CL: What role do you think commercial biotech and pharmaceutical companies can play in combating the virus? Is there enough incentive for private companies to start investing in the development of vaccines, antiviral treatments and diagnostic technologies?

EW: Yes, partly because there has been more funding made available by governments, by research councils, by charities to tackle this. This means there’s not so much of a risk for these companies; they can do research and development activities for the diagnostics and for the vaccines. The same goes for academic and public health laboratories.
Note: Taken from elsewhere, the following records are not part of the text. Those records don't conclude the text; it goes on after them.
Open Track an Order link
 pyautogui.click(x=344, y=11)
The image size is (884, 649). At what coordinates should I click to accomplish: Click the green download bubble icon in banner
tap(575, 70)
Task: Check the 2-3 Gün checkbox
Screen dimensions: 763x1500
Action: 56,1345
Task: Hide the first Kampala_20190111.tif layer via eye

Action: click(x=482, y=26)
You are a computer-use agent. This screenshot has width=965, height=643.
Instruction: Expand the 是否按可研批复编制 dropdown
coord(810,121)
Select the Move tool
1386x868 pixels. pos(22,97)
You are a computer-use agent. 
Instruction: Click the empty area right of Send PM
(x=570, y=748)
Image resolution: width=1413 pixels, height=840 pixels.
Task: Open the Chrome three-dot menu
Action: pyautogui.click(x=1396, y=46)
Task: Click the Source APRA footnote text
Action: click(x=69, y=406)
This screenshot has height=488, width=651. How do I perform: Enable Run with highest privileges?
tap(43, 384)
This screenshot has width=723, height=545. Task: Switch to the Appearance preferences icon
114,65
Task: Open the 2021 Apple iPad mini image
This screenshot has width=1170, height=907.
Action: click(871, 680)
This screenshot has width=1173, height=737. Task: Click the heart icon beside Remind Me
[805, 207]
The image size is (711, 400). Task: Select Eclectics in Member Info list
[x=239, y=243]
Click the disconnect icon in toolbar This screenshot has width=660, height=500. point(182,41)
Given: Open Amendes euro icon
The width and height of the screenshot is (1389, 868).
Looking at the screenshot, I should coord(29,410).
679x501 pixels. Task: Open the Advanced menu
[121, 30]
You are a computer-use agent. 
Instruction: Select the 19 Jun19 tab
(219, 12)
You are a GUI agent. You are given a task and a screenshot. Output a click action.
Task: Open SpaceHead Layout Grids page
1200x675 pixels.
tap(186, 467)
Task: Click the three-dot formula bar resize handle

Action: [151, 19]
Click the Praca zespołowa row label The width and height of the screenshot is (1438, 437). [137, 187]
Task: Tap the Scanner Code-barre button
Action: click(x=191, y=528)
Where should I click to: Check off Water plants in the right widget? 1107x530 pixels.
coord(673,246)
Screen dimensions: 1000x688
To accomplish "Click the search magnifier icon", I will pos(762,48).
Prior to Ebola there was very little funding available for these neglected tropical diseases or emerging viruses, but after what happened with Ebola and now that we have Zika, there are various strategies and schemes that have been opened up, and people are now looking into what will be the next thing. The WHO in December last year sent out a call for technologies or platforms that can be developed generically, so not for a specific target, but platforms that could be easily adapted to an outbreak situation. At Westminster [University] we’ve been shortlisted and we’re going to the WHO to discuss this with them further, along with other organisations. Because it’s difficult to predict what’s going to be the next [outbreak], can you develop platforms that can easily, rapidly be channelled and adapted to tackle whatever is going to be the next large cause of outbreak?

So there is the incentive now, there is the awareness of the large impact that these infections can have, and so hopefully with any developments over the next five or ten years, for any outbreaks in the future we will have a diagnostic device that you can develop or adjust within a matter of weeks so you can use it in that outbreak, and a vaccine system where you can quickly change things and have an effective vaccine.